En 1989 el PRI y el PAN firmaron el acta del matrimonio político que consolidó el neoliberalismo en México. El arquitecto ejecutor de esta obra fue el entonces usurpador en la presidencia de México: Carlos Salinas de Gortari -conocido también como el innombrable-; el objetivo pavimentar las contrarreformas constitucionales para desmantelar los logros de la revolución mexicana y entregar el país a manos extranjeras y privadas, y el primer hijo político de este acuerdo que traicionó los principios originales del PRI y el PAN fue el panista Ernesto Ruffo Appel, a la postre gobernador electo de Baja California. El primer gobernador no priista o de «oposición» en la época del partido de Estado. En realidad, uno de los operadores del salinismo desde la médula del naciente PRIAN.
Los testimonios de la época recuerdan como al anunciarse oficialmente su triunfo, el gobernador electo prefirió asistir a rendirle pleitesía al innombrable, que convivir sin parafernalias con el pueblo que lo eligió, que había albergado la esperanza en que el blanquiazul Ruffo cambiara al menos los usos y costumbres del poder. Lo mismo ocurrió tras su toma de posesión, cuando optó por viajar a Los Pinos para acordar los términos del amasiato, y comenzó a defraudar aún más las expectativas de cambio en la península.
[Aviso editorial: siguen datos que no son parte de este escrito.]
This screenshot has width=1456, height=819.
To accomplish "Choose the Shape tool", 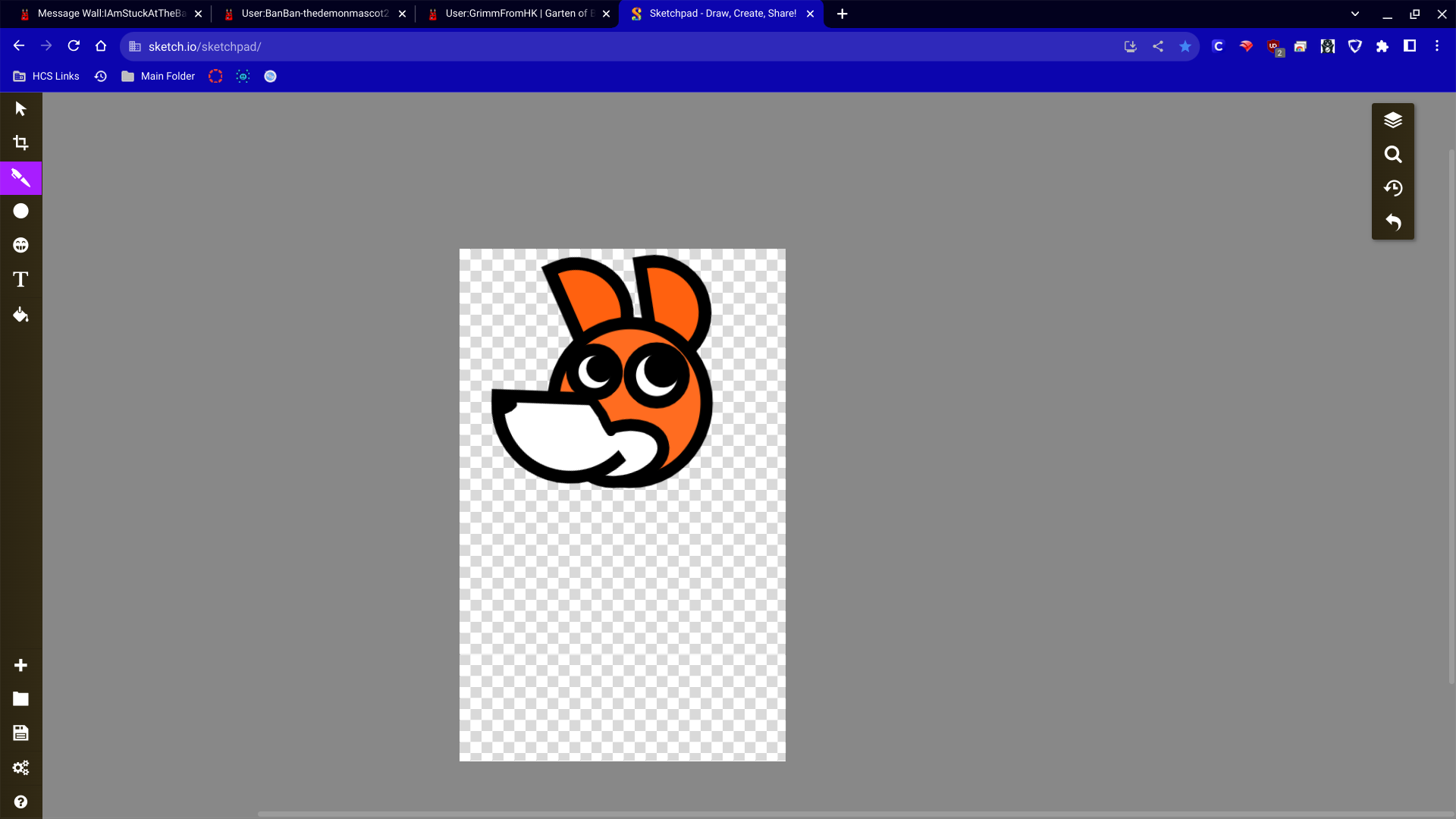I will [20, 211].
A este proceso se le denominó las concertacesiones porque al tiempo que el usurpador Salinas reconoció el triunfo panista en Baja California, el mismo régimen promovió y solapó el fraude electoral contra el PRD en las elecciones municipales y del Congreso local en Michoacán de 1989, para bloquear el avance de la auténtica oposición al salinismo agrupada en el cardenismo.
El origen del acuerdo entre Salinas y el PAN desde el origen se fraguó no solo en la ilegitimidad de un pacto entre fuerzas políticas supuestamente opuestas, sino en la ilegalidad: “En rigor, Ruffo Appel no debió ser registrado como aspirante al gobierno bajacaliforniano, ya que no cumplía con los requisitos de la legislación local. Sin embargo, desde el gobierno priista local, y por instrucción de la federación, se torció la ley para permitir contender a Ruffo Appel, a quien luego se le facilitaron las cosas para finalmente llegar al Ejecutivo local”. Señaló el entonces articulista de La Jornada, Ricardo Alemán.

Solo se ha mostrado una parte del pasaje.